First among the three was Chase Manhattan Corp., which participated in a $350 million loan to an unspecified entity. In all the U.S. banks participated in only five deals, together worth less than $1 billion, through June 30.

Leaving the Russian loan market altogether were BankAmerica Corp. and Bankers Trust Corp., which together participated in nine loans, worth $481 million, in 1997.

Most of the banks left dealing, under darkening clouds, were European- among them Bayerische Vereinsbank, Westdeutsche Landesbank Giro, and Bank Austria-which combined to participate in $1.3 billion of this year's $1.9 billion of Russian syndicated loans.

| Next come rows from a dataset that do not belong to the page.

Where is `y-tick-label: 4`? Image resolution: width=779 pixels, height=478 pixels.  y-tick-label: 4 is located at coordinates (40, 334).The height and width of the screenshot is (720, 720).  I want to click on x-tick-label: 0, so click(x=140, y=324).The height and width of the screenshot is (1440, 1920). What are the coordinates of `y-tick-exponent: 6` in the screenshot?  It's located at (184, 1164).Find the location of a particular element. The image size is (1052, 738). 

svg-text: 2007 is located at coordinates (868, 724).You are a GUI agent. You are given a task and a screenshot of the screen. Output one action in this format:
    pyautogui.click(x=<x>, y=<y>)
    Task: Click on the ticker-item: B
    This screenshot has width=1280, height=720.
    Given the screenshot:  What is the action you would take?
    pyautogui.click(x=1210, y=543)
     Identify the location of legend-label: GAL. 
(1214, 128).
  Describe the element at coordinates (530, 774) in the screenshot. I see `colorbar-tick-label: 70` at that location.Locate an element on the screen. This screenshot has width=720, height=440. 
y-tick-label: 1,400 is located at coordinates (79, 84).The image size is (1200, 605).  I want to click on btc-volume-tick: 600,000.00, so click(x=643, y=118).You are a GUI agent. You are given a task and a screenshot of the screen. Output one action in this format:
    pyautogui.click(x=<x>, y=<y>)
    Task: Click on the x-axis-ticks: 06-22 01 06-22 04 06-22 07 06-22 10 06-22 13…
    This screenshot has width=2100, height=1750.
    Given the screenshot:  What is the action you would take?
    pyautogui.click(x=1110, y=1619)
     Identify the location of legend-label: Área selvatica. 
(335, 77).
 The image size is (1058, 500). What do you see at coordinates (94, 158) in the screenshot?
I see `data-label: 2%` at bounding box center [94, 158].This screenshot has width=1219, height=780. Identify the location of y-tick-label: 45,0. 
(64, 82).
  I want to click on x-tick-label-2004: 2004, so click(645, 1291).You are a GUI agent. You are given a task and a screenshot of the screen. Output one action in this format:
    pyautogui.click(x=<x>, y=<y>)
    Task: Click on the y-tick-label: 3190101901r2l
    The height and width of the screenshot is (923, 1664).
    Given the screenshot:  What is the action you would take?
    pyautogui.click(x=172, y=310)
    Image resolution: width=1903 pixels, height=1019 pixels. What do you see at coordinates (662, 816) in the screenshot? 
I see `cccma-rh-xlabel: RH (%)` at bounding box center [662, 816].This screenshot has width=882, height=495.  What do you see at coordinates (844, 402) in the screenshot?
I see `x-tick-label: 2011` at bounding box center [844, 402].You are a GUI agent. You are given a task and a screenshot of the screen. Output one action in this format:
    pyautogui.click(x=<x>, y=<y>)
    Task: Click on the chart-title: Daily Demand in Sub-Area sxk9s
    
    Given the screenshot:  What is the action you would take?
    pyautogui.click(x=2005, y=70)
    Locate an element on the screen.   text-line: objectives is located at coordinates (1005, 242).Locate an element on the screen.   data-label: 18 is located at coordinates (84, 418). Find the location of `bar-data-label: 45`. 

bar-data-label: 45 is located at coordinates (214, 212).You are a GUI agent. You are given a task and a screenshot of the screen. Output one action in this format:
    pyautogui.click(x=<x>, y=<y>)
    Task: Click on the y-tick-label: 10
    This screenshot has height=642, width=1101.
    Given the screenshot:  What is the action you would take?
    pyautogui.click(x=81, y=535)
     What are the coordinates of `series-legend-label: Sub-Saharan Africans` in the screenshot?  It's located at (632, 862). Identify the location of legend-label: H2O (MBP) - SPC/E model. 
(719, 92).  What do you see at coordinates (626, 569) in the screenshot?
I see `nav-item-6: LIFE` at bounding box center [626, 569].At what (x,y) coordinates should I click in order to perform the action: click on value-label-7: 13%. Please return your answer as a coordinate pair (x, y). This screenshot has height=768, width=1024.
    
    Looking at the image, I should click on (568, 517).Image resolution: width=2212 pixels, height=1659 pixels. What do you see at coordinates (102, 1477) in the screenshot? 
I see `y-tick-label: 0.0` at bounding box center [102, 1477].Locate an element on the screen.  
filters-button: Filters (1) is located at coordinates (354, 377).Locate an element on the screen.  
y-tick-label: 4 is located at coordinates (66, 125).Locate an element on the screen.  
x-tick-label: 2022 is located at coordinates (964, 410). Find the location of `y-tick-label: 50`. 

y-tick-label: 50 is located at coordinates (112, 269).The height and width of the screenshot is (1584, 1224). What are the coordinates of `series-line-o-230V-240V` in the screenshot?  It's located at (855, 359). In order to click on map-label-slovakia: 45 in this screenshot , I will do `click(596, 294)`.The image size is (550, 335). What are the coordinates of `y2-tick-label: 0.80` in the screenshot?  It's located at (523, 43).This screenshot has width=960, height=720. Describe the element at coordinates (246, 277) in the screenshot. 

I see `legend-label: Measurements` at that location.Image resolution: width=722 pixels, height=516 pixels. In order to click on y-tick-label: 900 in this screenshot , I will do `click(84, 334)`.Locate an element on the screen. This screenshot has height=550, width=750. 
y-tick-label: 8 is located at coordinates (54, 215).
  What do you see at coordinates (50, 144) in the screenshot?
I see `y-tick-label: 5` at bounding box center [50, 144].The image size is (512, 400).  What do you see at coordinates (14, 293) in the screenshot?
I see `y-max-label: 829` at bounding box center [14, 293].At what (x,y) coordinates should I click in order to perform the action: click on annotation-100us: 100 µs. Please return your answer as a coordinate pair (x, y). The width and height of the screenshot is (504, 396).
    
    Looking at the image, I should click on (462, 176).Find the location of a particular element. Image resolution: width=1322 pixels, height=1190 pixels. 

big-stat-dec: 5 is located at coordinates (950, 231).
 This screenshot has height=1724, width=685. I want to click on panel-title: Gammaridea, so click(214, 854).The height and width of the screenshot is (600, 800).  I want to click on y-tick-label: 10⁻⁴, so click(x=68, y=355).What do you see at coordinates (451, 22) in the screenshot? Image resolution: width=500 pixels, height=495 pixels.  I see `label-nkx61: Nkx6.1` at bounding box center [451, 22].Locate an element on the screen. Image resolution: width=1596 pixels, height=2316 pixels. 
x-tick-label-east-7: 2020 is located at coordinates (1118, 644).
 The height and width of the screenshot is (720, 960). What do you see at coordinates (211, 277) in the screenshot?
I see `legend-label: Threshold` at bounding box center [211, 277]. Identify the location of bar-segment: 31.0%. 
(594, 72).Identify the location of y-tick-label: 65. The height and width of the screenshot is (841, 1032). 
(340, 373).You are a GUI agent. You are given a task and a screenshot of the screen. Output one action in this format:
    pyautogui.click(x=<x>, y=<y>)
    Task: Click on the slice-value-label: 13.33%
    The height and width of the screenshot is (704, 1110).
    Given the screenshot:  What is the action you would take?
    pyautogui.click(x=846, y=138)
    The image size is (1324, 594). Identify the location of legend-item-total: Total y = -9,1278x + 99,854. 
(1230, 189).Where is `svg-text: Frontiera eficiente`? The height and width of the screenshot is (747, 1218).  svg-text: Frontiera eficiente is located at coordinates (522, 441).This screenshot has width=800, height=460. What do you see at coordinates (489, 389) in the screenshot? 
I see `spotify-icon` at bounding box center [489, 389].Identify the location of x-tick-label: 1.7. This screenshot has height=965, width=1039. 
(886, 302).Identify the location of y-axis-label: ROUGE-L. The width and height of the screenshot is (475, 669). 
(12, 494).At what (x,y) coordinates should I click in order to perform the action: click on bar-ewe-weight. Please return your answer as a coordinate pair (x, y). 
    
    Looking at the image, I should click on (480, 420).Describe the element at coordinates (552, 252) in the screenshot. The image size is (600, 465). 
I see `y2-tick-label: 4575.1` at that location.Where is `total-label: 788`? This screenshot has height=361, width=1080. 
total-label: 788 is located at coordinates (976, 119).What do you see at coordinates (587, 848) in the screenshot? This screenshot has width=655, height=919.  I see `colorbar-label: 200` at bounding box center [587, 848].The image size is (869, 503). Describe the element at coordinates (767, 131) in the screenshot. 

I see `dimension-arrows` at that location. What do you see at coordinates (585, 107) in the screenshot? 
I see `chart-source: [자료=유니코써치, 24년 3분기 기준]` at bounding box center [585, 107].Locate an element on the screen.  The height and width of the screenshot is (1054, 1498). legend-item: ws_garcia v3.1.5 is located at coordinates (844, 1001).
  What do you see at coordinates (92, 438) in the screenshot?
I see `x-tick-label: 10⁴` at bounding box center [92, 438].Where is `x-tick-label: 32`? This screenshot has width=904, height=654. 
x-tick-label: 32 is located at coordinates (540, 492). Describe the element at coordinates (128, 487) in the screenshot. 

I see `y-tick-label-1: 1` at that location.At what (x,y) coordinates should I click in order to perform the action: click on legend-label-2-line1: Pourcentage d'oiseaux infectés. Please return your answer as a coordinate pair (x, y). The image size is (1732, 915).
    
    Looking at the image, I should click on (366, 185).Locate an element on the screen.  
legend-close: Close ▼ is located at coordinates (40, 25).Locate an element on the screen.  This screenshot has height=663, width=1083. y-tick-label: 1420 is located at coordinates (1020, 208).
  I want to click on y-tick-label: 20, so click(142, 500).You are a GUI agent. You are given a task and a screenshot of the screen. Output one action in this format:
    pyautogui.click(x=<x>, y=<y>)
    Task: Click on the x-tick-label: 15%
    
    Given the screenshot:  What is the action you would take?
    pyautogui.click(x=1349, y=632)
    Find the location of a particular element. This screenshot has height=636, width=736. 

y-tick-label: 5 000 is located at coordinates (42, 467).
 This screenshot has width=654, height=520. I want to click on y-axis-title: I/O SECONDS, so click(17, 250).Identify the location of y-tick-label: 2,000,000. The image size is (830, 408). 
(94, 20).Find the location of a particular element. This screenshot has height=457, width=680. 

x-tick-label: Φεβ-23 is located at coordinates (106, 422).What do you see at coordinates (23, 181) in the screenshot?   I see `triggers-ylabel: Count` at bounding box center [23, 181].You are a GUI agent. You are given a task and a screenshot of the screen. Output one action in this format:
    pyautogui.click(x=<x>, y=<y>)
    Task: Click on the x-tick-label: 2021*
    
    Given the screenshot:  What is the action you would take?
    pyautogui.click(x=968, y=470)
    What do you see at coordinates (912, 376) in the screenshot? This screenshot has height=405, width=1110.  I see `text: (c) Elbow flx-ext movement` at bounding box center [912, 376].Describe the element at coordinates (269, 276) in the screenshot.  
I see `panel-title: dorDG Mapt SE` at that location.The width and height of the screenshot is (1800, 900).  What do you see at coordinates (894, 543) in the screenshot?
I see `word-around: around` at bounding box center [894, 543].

Over all, world banks lent $9 billion to Russia through syndications in 1997, a tiny fraction of the $1.6 trillion syndicated worldwide, according to Securities Data Co.

In Latin America the stakes are higher. Lenders coughed up $39.5 billion in 1997 and $20.2 billion through the first half of 1998. And those loans were led primarily by U.S. banks.

Chase alone participated in 33 loans worth $13.8 billion in 1997. Other U.S. banks with large exposure include BankAmerica, with 29 loans worth $10.5 billion; Citicorp, with 30 loans worth $10.1 billion; and J.P. Morgan & Co., with 18 loans worth $8.8 billion.

Bankers have been more cautious in their lending. Loan agreements include flexible pricing based on market conditions, and lenders are far more likely to share underwriting duties with as many as four others to get deals done, Mr. Craighead said.

But those tactics have not shown signs of slowing business so far. Through the first half only one bank, BankAmerica, significantly reduced its lending to Latin America. The bank's participation in nine loans worth $2.3 billion put it on pace to do about half the business it did in 1997.

Citicorp's Mr. Hartmann attributes the loyalty from lenders to the long- standing relationships there. Unlike Russia, Latin America is a place where U.S. banks built offices even when political instability was the norm.

"People have spent a lot more time focusing on relationships there," said Citicorp's Mr. Hartmann. "Individual countries might be in the press because of economic woes, but from the bank side we're not seeing a wholesale retreat."